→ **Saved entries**
····················
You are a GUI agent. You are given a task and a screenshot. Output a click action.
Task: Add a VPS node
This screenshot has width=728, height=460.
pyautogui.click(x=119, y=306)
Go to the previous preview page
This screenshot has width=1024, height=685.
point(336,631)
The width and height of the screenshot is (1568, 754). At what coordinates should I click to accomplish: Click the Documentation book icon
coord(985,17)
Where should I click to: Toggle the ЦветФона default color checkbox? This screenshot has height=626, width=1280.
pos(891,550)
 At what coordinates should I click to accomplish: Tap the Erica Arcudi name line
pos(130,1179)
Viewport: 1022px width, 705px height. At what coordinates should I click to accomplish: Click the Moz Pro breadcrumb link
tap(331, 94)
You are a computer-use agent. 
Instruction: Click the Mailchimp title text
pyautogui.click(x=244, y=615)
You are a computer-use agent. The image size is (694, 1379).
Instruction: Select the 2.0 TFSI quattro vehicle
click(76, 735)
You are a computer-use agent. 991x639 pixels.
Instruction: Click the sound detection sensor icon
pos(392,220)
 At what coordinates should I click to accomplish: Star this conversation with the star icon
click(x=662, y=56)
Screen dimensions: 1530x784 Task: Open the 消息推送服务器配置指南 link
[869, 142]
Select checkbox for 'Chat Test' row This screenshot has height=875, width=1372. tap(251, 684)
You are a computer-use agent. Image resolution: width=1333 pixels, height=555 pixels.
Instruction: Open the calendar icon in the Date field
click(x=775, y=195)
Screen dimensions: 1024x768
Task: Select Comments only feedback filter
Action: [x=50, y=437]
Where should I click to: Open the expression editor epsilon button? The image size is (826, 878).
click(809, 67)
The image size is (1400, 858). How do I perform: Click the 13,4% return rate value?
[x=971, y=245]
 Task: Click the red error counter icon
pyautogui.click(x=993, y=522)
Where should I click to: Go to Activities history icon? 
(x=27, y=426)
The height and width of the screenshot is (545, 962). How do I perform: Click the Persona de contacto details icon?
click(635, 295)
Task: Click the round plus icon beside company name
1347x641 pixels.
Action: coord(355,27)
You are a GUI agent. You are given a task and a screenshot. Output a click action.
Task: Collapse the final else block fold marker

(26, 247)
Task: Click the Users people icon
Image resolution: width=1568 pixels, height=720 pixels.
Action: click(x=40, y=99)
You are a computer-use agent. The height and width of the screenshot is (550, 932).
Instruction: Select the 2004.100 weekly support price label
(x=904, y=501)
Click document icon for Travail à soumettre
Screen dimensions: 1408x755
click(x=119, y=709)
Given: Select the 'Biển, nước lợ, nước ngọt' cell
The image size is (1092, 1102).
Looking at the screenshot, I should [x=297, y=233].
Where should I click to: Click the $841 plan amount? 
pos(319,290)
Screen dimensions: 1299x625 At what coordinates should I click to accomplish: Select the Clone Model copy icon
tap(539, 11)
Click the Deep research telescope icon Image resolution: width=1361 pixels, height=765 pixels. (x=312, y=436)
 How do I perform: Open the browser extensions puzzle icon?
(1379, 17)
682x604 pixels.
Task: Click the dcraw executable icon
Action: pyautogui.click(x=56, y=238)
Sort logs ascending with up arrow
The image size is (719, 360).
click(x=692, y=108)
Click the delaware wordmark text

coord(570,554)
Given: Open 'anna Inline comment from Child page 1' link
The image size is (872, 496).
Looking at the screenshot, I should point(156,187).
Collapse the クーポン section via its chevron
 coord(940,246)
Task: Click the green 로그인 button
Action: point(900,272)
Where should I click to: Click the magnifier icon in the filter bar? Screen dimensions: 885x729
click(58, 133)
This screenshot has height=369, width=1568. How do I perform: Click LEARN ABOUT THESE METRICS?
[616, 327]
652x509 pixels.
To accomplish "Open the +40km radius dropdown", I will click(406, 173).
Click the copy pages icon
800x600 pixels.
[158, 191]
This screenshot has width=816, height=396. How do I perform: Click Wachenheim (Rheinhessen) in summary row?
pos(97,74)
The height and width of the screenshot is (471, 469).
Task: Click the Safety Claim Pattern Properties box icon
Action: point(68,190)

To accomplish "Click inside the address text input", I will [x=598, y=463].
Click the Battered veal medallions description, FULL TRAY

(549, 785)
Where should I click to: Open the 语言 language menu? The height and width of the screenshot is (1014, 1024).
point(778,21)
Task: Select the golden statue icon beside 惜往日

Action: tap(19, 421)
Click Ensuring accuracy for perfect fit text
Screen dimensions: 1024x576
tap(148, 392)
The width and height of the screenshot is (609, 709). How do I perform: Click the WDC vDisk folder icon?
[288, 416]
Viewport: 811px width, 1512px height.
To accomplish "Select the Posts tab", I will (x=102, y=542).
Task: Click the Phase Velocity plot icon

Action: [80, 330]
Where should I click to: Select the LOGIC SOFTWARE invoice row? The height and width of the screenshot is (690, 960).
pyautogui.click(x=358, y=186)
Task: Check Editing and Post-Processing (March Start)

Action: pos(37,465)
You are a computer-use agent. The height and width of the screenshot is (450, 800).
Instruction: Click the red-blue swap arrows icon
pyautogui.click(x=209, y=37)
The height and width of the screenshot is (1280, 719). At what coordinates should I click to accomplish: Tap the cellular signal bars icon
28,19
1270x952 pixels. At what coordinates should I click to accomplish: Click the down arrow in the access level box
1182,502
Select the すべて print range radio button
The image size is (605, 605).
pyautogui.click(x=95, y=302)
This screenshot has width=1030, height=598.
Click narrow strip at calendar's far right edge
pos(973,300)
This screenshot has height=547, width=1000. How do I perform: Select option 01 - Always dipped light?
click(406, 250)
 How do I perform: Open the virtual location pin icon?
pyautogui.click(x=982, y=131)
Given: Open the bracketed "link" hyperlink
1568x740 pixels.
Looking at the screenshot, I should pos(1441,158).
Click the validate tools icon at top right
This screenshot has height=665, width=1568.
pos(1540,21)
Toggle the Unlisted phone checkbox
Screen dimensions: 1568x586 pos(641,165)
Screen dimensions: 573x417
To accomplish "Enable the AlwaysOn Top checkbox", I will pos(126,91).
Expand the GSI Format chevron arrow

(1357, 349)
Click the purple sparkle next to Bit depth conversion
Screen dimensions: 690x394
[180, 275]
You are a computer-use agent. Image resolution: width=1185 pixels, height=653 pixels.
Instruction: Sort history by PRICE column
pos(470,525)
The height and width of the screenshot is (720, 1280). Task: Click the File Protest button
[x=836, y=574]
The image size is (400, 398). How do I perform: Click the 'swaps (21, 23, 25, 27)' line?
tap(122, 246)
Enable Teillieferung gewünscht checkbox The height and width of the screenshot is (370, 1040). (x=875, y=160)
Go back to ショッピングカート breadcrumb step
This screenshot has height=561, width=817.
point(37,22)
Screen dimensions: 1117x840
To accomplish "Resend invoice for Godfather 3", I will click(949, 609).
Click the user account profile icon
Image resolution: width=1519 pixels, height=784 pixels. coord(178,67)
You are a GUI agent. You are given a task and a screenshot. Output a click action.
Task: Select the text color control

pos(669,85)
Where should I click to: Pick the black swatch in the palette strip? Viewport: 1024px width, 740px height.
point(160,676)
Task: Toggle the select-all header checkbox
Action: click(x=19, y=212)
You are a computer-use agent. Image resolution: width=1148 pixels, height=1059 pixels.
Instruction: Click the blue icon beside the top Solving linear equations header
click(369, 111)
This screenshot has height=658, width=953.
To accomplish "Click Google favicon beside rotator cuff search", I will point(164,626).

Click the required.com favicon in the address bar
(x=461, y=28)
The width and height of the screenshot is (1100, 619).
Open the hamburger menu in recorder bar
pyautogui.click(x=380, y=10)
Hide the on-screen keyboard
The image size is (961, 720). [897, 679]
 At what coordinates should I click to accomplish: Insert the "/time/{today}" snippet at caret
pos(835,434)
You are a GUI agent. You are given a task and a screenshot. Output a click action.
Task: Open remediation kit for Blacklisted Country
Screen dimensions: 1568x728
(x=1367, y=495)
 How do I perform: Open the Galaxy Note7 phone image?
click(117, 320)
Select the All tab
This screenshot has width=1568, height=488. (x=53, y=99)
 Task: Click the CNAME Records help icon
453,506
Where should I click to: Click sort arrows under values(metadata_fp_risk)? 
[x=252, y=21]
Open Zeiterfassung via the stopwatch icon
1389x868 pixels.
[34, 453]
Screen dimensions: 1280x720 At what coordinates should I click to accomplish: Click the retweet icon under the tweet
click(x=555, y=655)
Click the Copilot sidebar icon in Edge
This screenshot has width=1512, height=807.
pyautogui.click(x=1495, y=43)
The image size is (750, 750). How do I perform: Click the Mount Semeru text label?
····················
→ **Aim of the task**
Reproduce, exactly as they stand in the data above, the lines from the one that holds "Click the user account profile icon" to the one that holds "You are a computer-use agent. Image resolution: width=1148", inclusive.

→ **Exercise result**
Click the user account profile icon
Image resolution: width=1519 pixels, height=784 pixels. coord(178,67)
You are a GUI agent. You are given a task and a screenshot. Output a click action.
Task: Select the text color control

pos(669,85)
Where should I click to: Pick the black swatch in the palette strip? Viewport: 1024px width, 740px height.
point(160,676)
Task: Toggle the select-all header checkbox
Action: click(x=19, y=212)
You are a computer-use agent. Image resolution: width=1148 pixels, height=1059 pixels.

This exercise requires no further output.